[Opening Exercise input section]

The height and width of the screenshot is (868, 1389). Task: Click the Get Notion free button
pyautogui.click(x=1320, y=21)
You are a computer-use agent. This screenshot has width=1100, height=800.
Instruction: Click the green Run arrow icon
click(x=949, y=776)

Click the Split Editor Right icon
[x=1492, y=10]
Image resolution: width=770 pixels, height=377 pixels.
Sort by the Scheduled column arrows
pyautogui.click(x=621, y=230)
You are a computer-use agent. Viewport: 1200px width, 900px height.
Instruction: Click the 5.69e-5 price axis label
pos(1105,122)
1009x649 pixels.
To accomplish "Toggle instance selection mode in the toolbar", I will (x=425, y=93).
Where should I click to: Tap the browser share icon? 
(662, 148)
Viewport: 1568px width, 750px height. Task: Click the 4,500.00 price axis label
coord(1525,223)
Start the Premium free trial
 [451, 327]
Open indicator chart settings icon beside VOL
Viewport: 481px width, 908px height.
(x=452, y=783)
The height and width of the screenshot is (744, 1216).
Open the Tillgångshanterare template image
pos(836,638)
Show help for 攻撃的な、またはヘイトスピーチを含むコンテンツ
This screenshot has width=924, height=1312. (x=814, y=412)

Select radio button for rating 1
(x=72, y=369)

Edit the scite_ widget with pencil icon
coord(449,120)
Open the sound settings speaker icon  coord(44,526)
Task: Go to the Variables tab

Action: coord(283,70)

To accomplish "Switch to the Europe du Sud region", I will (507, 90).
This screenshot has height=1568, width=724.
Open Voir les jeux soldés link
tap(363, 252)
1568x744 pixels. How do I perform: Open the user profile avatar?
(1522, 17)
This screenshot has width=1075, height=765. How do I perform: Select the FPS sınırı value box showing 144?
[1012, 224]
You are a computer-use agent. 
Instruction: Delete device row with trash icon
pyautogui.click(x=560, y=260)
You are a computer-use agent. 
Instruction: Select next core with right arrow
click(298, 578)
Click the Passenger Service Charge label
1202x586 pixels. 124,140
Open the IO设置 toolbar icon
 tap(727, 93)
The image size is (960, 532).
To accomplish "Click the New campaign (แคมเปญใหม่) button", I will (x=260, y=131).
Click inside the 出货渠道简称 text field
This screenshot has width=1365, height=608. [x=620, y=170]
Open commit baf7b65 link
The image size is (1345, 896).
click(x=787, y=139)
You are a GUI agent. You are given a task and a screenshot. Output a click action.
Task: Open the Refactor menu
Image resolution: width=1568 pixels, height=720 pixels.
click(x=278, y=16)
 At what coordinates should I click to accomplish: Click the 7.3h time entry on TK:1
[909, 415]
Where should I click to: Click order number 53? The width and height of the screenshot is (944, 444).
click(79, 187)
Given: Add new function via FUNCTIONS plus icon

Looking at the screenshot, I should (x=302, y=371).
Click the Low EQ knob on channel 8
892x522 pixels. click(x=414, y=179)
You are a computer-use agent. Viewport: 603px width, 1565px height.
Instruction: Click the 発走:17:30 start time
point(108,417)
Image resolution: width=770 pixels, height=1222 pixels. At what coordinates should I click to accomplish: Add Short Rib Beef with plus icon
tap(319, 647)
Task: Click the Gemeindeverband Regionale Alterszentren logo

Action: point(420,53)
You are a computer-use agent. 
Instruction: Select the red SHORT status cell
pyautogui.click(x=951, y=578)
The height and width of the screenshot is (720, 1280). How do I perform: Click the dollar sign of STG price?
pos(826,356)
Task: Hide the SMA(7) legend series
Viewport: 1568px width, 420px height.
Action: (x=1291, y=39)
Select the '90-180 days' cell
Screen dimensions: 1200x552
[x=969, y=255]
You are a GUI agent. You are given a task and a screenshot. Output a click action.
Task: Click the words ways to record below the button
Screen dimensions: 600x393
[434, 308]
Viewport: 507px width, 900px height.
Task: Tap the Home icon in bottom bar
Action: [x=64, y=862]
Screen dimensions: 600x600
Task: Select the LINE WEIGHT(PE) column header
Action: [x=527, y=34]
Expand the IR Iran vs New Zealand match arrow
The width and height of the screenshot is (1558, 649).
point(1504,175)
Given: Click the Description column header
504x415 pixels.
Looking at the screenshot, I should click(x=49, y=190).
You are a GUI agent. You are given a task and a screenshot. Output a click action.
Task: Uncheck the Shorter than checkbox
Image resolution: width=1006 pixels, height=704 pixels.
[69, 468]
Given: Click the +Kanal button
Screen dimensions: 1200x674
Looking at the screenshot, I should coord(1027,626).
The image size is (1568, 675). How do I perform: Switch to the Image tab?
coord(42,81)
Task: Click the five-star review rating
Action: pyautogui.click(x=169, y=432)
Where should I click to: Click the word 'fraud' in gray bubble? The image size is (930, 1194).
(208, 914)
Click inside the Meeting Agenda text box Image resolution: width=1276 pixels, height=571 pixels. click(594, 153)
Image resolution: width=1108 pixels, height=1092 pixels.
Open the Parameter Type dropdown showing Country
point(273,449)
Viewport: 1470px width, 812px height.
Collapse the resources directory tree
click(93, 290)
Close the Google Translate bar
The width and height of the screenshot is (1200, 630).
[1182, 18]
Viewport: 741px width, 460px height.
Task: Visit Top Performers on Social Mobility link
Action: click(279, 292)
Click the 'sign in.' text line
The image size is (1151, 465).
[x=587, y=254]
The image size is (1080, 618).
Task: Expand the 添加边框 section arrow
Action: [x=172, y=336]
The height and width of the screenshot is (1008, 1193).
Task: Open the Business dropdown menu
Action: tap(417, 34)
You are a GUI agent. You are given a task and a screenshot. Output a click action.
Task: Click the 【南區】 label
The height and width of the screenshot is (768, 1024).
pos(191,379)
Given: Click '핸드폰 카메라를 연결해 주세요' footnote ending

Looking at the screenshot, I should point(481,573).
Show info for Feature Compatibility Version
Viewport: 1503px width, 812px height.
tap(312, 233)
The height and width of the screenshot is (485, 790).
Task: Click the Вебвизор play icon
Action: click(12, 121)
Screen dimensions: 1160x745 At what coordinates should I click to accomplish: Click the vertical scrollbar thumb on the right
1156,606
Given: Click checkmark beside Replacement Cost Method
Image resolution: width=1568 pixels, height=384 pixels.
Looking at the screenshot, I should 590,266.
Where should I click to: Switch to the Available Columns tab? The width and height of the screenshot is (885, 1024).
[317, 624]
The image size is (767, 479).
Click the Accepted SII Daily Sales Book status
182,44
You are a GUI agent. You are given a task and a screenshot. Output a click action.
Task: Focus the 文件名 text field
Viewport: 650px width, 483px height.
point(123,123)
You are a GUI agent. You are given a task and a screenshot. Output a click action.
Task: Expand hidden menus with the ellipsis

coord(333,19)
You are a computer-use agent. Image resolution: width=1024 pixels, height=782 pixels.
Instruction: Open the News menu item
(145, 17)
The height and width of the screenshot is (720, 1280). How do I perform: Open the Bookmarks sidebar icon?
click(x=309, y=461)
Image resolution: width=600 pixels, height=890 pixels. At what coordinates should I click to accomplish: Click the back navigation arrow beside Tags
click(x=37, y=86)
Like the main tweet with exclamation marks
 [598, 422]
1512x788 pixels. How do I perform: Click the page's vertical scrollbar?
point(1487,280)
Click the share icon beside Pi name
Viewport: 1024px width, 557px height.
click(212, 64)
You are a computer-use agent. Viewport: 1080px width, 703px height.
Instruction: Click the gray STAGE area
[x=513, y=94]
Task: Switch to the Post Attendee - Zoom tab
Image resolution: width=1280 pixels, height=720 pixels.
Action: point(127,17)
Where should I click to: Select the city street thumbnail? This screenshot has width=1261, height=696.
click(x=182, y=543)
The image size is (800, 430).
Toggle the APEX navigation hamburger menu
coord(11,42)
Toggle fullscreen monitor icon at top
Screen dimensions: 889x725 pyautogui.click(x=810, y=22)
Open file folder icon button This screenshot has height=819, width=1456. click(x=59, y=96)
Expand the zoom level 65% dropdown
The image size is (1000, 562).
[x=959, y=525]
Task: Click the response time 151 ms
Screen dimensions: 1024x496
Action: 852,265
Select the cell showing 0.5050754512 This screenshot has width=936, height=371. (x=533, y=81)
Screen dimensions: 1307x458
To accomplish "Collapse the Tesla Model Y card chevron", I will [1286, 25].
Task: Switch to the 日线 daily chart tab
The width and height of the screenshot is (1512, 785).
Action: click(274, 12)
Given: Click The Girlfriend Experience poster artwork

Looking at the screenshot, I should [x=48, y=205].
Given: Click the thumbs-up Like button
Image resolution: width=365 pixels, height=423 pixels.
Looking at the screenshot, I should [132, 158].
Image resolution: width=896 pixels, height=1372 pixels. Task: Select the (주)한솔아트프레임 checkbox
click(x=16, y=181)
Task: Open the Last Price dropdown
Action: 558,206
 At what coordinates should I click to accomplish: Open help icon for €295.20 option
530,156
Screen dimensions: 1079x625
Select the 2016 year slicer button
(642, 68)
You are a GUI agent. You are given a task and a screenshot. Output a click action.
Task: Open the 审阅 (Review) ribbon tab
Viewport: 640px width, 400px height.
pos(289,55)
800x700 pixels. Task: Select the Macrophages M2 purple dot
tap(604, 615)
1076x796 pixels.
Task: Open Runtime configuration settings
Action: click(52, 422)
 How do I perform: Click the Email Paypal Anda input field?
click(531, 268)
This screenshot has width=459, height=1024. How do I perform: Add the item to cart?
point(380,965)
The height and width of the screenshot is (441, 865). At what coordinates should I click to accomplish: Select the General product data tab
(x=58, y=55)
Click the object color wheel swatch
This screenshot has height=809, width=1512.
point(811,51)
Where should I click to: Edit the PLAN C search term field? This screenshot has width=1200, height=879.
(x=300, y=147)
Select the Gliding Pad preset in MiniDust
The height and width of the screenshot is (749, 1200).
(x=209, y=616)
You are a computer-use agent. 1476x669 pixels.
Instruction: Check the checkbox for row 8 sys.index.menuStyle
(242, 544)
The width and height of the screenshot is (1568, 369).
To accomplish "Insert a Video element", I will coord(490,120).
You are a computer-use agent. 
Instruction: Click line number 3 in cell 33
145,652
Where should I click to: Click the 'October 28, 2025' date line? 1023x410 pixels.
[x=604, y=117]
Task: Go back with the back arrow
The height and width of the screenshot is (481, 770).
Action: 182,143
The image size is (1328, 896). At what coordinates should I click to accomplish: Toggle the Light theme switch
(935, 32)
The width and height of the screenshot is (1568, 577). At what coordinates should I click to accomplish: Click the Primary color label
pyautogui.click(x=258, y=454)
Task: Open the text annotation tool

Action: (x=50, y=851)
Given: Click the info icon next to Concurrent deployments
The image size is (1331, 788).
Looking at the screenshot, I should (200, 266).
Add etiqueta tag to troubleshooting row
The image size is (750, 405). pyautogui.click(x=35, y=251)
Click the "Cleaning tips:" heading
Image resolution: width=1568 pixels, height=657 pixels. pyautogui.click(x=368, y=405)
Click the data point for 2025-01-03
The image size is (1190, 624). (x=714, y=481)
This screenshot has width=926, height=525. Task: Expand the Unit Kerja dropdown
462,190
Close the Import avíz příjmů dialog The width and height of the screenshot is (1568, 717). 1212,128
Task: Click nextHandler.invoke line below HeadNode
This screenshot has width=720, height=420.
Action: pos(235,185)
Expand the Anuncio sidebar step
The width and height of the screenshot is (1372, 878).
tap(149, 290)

[Closing Exercise input section]

#### Task directions
All that should be written out is the stretch of lines above between the one holding "Task: Switch to the Post Attendee - Zoom tab" and the one holding "Screen dimensions: 1079x625", inclusive, exactly as given.

#### Problem solution
Task: Switch to the Post Attendee - Zoom tab
Image resolution: width=1280 pixels, height=720 pixels.
Action: point(127,17)
Where should I click to: Select the city street thumbnail? This screenshot has width=1261, height=696.
click(x=182, y=543)
The image size is (800, 430).
Toggle the APEX navigation hamburger menu
coord(11,42)
Toggle fullscreen monitor icon at top
Screen dimensions: 889x725 pyautogui.click(x=810, y=22)
Open file folder icon button This screenshot has height=819, width=1456. click(x=59, y=96)
Expand the zoom level 65% dropdown
The image size is (1000, 562).
[x=959, y=525]
Task: Click the response time 151 ms
Screen dimensions: 1024x496
Action: 852,265
Select the cell showing 0.5050754512 This screenshot has width=936, height=371. (x=533, y=81)
Screen dimensions: 1307x458
To accomplish "Collapse the Tesla Model Y card chevron", I will [1286, 25].
Task: Switch to the 日线 daily chart tab
The width and height of the screenshot is (1512, 785).
Action: click(274, 12)
Given: Click The Girlfriend Experience poster artwork

Looking at the screenshot, I should [x=48, y=205].
Given: Click the thumbs-up Like button
Image resolution: width=365 pixels, height=423 pixels.
Looking at the screenshot, I should [132, 158].
Image resolution: width=896 pixels, height=1372 pixels. Task: Select the (주)한솔아트프레임 checkbox
click(x=16, y=181)
Task: Open the Last Price dropdown
Action: 558,206
 At what coordinates should I click to accomplish: Open help icon for €295.20 option
530,156
Screen dimensions: 1079x625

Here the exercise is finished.